Ray: It was like doing a ROM hack – basically taking the existing programming [from the original game] and changing the graphics. There wasn’t much heavy programming to do. It was limited to whatever memory the original game had, and we couldn’t really mess with the code. Kevin [Hoare – Programmer] did the hardest part, switching the driver's side to UK and rebuilding traffic logic. I did the tiles and cars. I made it look more drab than the original game. I just thought it suited 60s London – it had to be pretty grimy. We had to make a spoof of the department store, "Harrobs".
Adam: I made the still image cut scenes between levels. 3D stuff was pretty new. I was rendering a 3D background with shadows and lighting, then Pete Armstrong [artist] would put characters in front, with dialogue.
Blair: I built the maps and in-game sounds. Sergei [Kuprejanov - Designer] did mission design with Greg [Bick – director, who sadly passed away a few years ago]. The guys in London did the voice work for cut scenes and compiled the music – it won a BAFTA for sound!
Ray: As for mission designs, I’m sure that was a collaboration between Dan [Houser – co-founder of Rockstar, Writer/Producer], Greg and Sergei. Dan had a vast knowledge of the London crime wave. He really loved that stuff. Even though Dan's office was in New York, he was over at our studio quite a lot. It was very collaborative. He was a master of tone, and naturally inclined to make hilarious missions. The silliness was right up his alley.
Blair: I remember the voice acting in the cut scenes. Some of the funny crap they said.

Given information ▸

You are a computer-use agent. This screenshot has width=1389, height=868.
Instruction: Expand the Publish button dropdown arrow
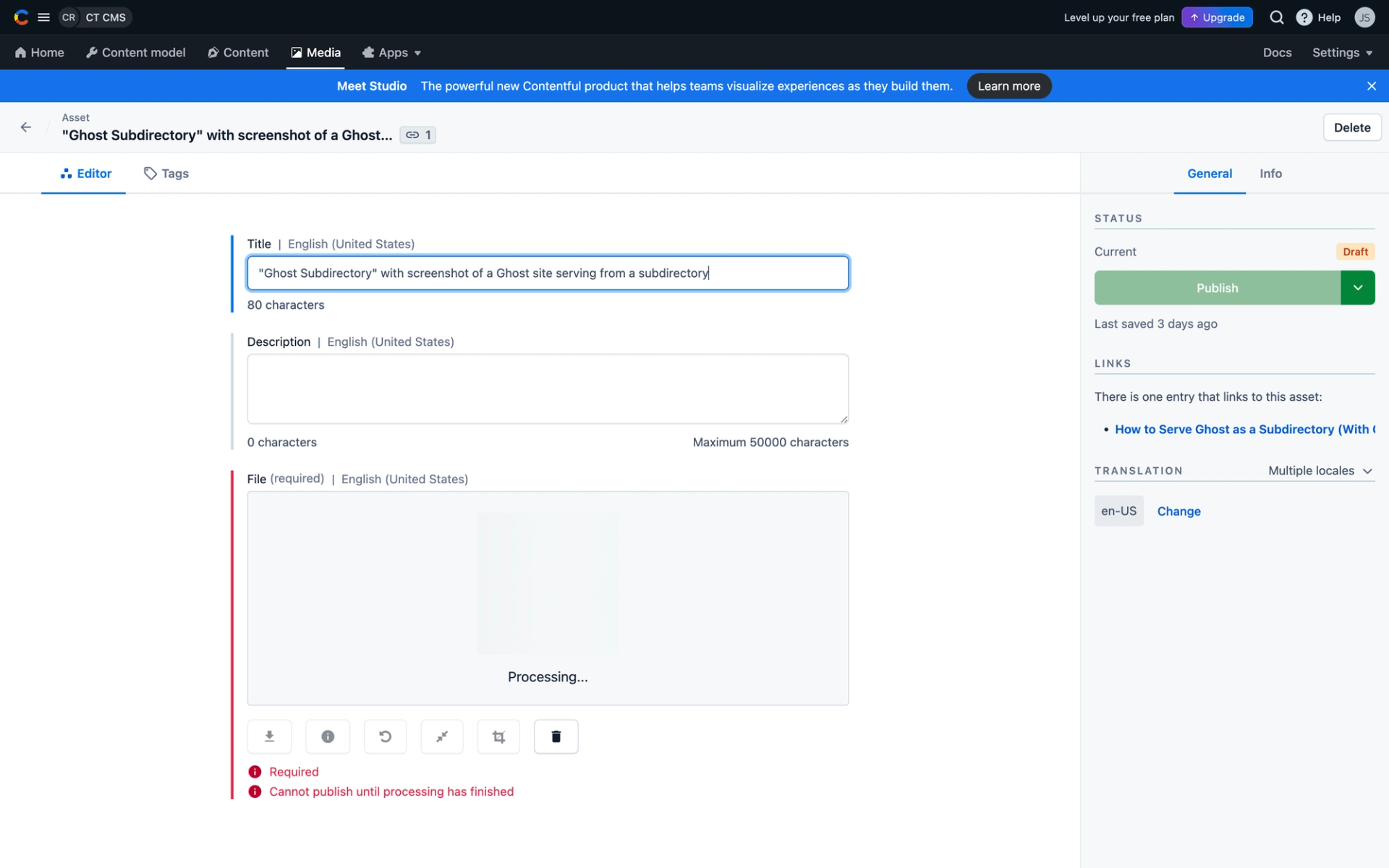click(x=1358, y=288)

Exercise instructions ▸ Please carry on the interview about making the 60s London game, starting right after its last line. The data has no part in this.

Exercise output ▸
Ray: The missions were funny as hell.

LEGACY

Ray: Right off the bat, the marketing Rockstar were doing was different. I knew it would stick around and was going to be big – it was exciting to be a part of it. Rockstar was all these record company people. They would go to DJ sets and throw CDs at crowds. I think they did some stunt where they put GTA games up on a billboard with Velcro, so people could "steal" the game.
Blair: I know people hoped they would set it in London again, but I don't think so [in 2013, Dan Houser told the Guardian it was unlikely another GTA game would be set in London].
Adam: I think they should do it. I'd buy it.
Blair: Every once in a while, I look the game up on YouTube to see if anyone is talking about it, and watch a little bit of the gameplay. It was exciting at the time, but I never really thought this series would be a reference point for so many games in the future.
Ray: My main concern is the availability of the game. I hope people can play it now. It would be fun to play it on something modern.
Blair: There was a fan project to convert one of the newer games, where somebody hacked it and fed the old GTA London map into the new engine, to make a really basic new London game.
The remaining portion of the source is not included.